The week of the budget presentation has ended with a new stand-off between government and trade unions.

This is mainly over moves announced by Finance Minister Tito Mboweni to cut the wage bill by R160 billion over the next three years.

What further angered the trade unions was Mboweni’s announcement that government would be unable to uphold a three-year wage agreement with labour because of a lack of funds.

This has drawn the ire of the union leaders, who have threatened to resist this move and “go to war”.

Although President Cyril Ramaphosa preaches financial prudence and the need to make tough choices, he has left the actual implementation of these unpopular decisions to Mboweni.

Ramaphosa himself has not stood up to back Mboweni after he came under criticism.

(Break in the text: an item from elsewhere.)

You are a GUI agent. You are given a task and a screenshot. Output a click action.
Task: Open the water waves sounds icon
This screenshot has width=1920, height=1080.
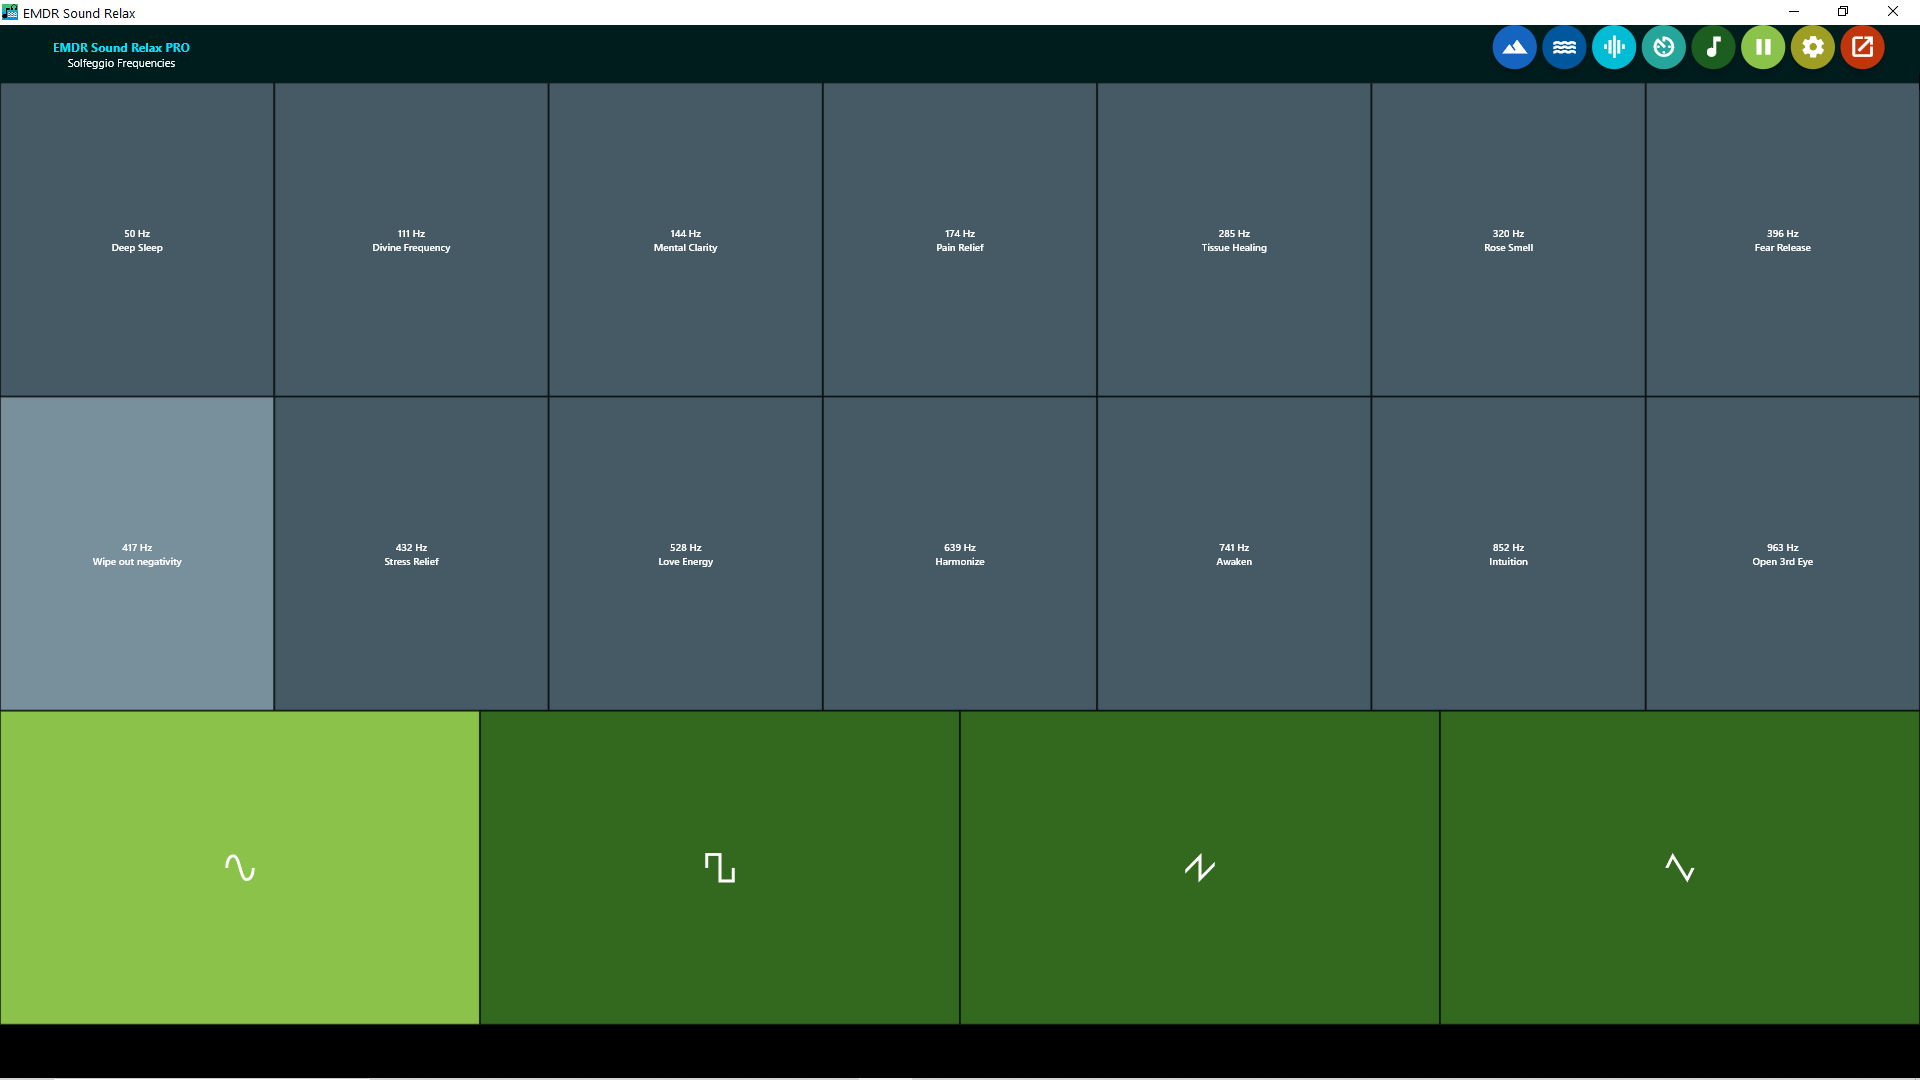[1564, 47]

South Africa will be watching again to see if Ramaphosa will sheepishly play the role of a neutral mediator between government and unions or back his finance minister, and his own budget

This has emboldened trade union leaders, particularly those at the helm of labour federation Cosatu, to create the impression that Ramaphosa’s ministers are on a wayward, rogue mission that contradicts what the president stands for.

This patently false impression is being left to fester, allowing for one of Ramaphosa’s Cabinet ministers to be singled out in a similar way that Public Enterprises Minister Pravin Gordhan was left to take the heat on issues relating to the running of state-owned enterprises.

Government budgets are always a reflection of government priorities rather than the whim of any one individual.

It is therefore incumbent on the rest of the Cabinet, led by Ramaphosa, to either defend this budget or tell South Africans why they are keeping their distance.

For many years now, since the ousting of former president Thabo Mbeki in 2008, the ANC government has buckled each time it faced resistance from trade unions, as it is in alliance with Cosatu.

Read: Cosatu wants those implicated in the Zondo commission to be charged now

It is no wonder that at least one rating agency, Moody’s Investors Service, has expressed scepticism that government will stand its ground and implement its contentious plans.

There is a history to this, and it is one of capitulation and appeasement.

South Africa will be watching again to see if Ramaphosa will sheepishly play the role of a neutral mediator between government and unions or back his finance minister, and his own budget.